I didn’t know what was wrong with my infant son. He cried all the time, but rarely spit up even though we regularly burped him. Eventually, I thought maybe he was colicky.
Turns out he had infant acid reflux syndrome, or GERD, which stands for “gastroesophageal reflux disorder.” His pediatrician ended up putting him on a low dose of dissolvable Prevacid when he was three months old, and changing his formula to a heavier one, since the lighter formula was making things worse.
A lot of babies are born with GERD, and new parents don’t know much about it. Dr.
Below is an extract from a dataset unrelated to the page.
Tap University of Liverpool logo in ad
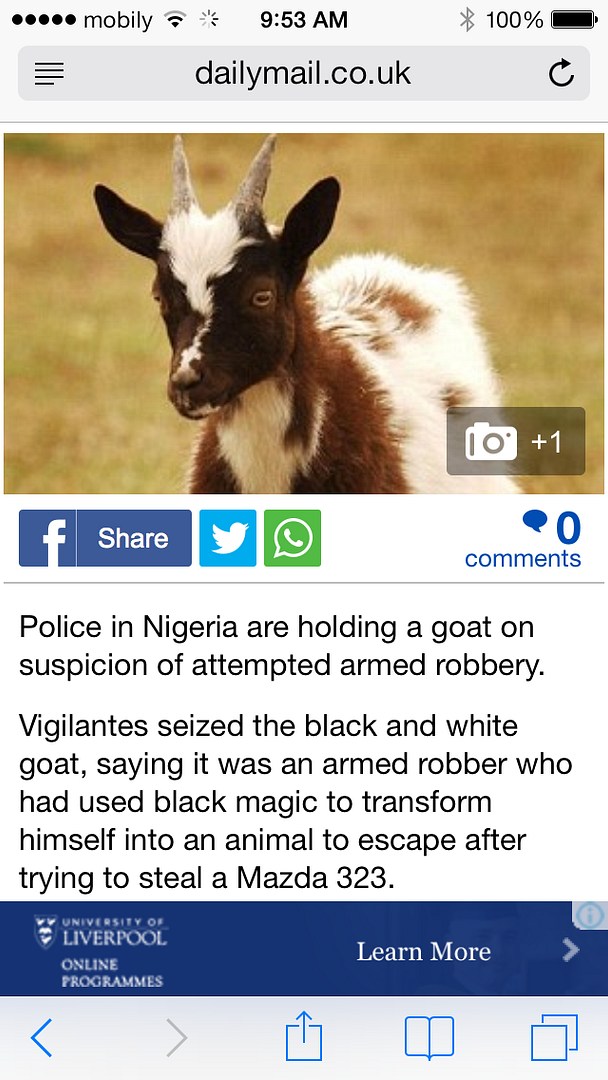 pyautogui.click(x=101, y=951)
Lauren Mitchell, a pediatrician in Collierville, Tennessee, said it isn’t usually anything to really worry about, unless parents notice certain signs.
“Infant reflux generally isn’t a cause for concern,” she said. “You should keep an eye out if your baby is consistently projectile vomiting, spitting up green bile, doesn’t begin spitting up until she or he is six months old, or older, or, of course, if you notice the baby is refusing breast milk or the bottle at all.”
However, she said, for those who have babies with GERD, the hints aren’t always easy to spot, unless you know what to look for.
The factors that contribute to infant reflux are common in babies and often can’t be avoided. These factors include: lying flat most of the time; having an almost completely liquid diet; and being born prematurely (which was the case with my son).
Of course, explained Dr. Mitchell, most babies lie flat at times and take in only breast milk or formula. So, she said, watch out for signs such as your baby not spitting up enough, not wanting to eat when she or he should be hungry, or just generally being irritable with no real cause.
“Infant acid reflux is sometimes treated with the same medicines adults take,” Dr. Mitchell said, mentioning Prevacid. “The dissolvable Prevacid is easily tolerated by little ones, and usually they don’t have to stay on it very long, maybe a period of three, four or five months. Sometimes, up to one year old.”
“Still, it’s not a real cause for concern,” she added. “It’s just very uncomfortable, as it is with adults.”
Other than medication, Dr. Mitchell suggested measures such as sitting upright with the child for longer after feedingsthan just a few minutes, or trying out different sizes of bottle nipples, since a nipple that’s too large can cause your baby to swallow too much air. She also suggested trying a heavier formula or mixing small amounts of rice cereal into the formula or breast milk (although this should be done just a little, since thickening adds potentially unnecessary calories to your baby’s diet).
“And, of course, make sure you communicate with your pediatrician at all times,” Dr. Mitchell emphasized.